▸ **What is expected**: A word-for-word transcript of the closing lines is required: from the one with "The height and width of the screenshot is (495, 980)." through the final line of the data.

▸ **Supplied entries**:
────

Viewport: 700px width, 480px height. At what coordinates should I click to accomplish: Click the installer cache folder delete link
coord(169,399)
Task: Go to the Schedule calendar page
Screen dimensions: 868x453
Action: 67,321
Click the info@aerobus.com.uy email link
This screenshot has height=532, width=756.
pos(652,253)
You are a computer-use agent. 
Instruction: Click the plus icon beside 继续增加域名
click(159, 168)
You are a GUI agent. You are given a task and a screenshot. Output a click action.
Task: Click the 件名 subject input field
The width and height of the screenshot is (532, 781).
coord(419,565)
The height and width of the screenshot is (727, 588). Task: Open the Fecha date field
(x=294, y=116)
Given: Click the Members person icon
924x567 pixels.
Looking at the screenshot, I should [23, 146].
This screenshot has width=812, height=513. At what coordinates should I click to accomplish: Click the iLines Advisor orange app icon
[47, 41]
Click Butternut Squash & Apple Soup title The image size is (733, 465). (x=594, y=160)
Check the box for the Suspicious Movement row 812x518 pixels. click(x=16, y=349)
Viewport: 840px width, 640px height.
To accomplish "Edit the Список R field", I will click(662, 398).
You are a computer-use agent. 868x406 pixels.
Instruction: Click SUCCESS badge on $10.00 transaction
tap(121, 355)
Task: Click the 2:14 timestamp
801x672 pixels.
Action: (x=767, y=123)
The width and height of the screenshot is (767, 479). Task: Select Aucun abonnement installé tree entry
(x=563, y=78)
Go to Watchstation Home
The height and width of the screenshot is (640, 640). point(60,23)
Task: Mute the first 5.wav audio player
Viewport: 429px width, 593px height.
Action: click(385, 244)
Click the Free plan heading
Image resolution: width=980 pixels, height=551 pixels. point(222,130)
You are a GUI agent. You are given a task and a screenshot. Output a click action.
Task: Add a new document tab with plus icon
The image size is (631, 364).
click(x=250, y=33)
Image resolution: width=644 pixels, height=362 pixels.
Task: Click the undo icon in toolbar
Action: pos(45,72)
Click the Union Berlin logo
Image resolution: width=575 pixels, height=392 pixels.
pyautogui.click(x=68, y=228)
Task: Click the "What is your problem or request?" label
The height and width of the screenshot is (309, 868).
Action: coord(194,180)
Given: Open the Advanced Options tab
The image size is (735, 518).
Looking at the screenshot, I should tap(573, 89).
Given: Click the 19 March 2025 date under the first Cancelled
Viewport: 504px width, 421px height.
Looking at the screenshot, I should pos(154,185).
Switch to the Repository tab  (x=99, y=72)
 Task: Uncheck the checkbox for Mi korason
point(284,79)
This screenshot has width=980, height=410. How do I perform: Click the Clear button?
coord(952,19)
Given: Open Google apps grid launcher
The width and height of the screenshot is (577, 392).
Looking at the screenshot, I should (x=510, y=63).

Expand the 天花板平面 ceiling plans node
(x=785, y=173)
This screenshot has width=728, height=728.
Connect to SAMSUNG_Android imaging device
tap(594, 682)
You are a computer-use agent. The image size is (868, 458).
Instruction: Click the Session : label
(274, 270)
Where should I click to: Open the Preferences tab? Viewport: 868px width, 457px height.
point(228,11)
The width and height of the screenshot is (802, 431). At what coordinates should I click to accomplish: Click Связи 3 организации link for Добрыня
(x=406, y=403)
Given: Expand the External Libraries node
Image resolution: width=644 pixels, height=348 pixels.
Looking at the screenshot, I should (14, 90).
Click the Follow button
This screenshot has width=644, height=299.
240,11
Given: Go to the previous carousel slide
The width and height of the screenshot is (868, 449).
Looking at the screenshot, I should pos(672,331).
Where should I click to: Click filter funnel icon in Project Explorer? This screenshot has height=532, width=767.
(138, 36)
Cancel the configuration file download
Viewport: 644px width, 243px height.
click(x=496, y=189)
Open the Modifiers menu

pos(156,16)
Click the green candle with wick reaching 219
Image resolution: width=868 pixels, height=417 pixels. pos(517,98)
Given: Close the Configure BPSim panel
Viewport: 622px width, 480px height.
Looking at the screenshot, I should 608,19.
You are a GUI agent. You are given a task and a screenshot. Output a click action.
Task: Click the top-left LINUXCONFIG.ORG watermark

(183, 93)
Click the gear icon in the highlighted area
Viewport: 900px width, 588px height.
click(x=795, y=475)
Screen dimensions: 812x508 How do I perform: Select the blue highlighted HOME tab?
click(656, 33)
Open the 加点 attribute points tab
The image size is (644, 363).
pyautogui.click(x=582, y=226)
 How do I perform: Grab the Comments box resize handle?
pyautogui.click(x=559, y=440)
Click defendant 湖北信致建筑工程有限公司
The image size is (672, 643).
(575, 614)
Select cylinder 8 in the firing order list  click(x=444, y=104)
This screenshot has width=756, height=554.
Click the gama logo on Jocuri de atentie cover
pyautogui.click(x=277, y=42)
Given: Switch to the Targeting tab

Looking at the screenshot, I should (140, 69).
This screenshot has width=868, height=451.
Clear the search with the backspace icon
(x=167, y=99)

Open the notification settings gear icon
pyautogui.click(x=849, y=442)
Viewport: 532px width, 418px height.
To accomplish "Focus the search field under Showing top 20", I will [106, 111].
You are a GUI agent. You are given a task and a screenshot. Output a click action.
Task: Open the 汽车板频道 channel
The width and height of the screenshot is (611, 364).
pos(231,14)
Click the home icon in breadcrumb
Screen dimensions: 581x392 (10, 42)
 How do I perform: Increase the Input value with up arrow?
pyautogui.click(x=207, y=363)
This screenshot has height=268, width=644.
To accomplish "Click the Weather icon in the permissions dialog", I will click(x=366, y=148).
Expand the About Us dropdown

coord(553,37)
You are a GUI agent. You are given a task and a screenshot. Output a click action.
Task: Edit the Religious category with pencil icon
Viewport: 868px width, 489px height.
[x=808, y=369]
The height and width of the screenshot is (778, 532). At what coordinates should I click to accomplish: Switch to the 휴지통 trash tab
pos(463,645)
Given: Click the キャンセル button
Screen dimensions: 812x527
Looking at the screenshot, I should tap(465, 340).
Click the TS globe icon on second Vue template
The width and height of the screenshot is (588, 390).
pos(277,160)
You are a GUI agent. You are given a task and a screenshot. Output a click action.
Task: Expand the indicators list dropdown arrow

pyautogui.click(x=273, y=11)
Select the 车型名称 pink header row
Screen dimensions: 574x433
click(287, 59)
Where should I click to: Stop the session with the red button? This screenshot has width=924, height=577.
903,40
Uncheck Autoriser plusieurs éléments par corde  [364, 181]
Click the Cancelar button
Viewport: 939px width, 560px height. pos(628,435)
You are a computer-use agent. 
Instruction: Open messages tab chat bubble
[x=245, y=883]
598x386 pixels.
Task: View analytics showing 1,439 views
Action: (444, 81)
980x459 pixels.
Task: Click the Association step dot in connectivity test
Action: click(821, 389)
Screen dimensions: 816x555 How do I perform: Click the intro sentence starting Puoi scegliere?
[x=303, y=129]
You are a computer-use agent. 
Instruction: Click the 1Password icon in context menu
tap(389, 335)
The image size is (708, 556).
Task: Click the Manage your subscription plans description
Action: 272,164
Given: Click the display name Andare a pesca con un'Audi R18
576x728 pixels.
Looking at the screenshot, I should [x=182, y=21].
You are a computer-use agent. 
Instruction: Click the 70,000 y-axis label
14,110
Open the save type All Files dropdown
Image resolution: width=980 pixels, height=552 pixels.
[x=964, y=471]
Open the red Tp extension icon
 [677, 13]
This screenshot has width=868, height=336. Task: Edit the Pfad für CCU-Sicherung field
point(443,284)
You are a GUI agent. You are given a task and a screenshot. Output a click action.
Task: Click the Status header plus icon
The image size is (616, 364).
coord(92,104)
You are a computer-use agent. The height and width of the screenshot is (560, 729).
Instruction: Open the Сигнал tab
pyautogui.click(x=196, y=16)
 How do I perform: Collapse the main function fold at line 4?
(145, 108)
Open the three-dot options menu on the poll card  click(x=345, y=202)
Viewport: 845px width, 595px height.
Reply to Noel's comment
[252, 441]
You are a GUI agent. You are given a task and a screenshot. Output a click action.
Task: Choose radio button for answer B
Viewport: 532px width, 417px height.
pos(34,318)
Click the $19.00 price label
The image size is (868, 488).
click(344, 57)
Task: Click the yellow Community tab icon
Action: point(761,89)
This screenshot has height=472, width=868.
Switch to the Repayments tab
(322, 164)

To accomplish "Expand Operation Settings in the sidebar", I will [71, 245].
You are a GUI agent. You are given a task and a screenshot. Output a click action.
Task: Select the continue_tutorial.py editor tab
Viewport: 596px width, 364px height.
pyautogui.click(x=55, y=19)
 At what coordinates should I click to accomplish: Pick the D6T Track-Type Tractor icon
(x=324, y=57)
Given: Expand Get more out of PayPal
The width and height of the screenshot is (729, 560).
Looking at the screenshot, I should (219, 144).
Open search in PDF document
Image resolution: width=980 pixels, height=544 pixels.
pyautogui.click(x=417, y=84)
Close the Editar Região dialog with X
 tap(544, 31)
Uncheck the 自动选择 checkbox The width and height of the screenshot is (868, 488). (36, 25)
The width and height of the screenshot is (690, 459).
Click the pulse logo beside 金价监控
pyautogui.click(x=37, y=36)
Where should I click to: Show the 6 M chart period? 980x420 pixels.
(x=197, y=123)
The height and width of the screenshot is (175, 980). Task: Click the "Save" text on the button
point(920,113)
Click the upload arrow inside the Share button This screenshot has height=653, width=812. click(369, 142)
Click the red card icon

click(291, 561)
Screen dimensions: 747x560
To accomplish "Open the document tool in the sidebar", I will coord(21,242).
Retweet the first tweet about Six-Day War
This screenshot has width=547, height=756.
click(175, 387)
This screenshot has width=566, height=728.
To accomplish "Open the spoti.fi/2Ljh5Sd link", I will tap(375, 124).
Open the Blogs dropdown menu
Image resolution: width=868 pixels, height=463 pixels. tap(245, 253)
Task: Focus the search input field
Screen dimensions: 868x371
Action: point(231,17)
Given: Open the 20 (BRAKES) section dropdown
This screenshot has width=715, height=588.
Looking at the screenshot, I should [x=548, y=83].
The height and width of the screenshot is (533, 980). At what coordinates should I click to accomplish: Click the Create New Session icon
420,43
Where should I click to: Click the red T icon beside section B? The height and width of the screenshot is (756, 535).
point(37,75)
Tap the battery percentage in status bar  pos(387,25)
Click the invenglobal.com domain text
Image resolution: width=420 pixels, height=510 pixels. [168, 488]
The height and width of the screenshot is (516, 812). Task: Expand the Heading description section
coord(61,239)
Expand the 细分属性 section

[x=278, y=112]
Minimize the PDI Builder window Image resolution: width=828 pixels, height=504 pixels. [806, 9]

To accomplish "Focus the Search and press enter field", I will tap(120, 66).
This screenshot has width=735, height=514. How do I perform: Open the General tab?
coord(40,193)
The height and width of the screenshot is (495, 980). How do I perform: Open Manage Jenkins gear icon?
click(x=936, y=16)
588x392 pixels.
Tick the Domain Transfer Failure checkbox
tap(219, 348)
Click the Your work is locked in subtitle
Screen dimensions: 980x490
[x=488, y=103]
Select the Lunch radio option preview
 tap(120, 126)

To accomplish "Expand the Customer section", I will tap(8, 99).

────

▸ **Answer for this exercise**:
The height and width of the screenshot is (495, 980). How do I perform: Open Manage Jenkins gear icon?
click(x=936, y=16)
588x392 pixels.
Tick the Domain Transfer Failure checkbox
tap(219, 348)
Click the Your work is locked in subtitle
Screen dimensions: 980x490
[x=488, y=103]
Select the Lunch radio option preview
 tap(120, 126)

To accomplish "Expand the Customer section", I will tap(8, 99).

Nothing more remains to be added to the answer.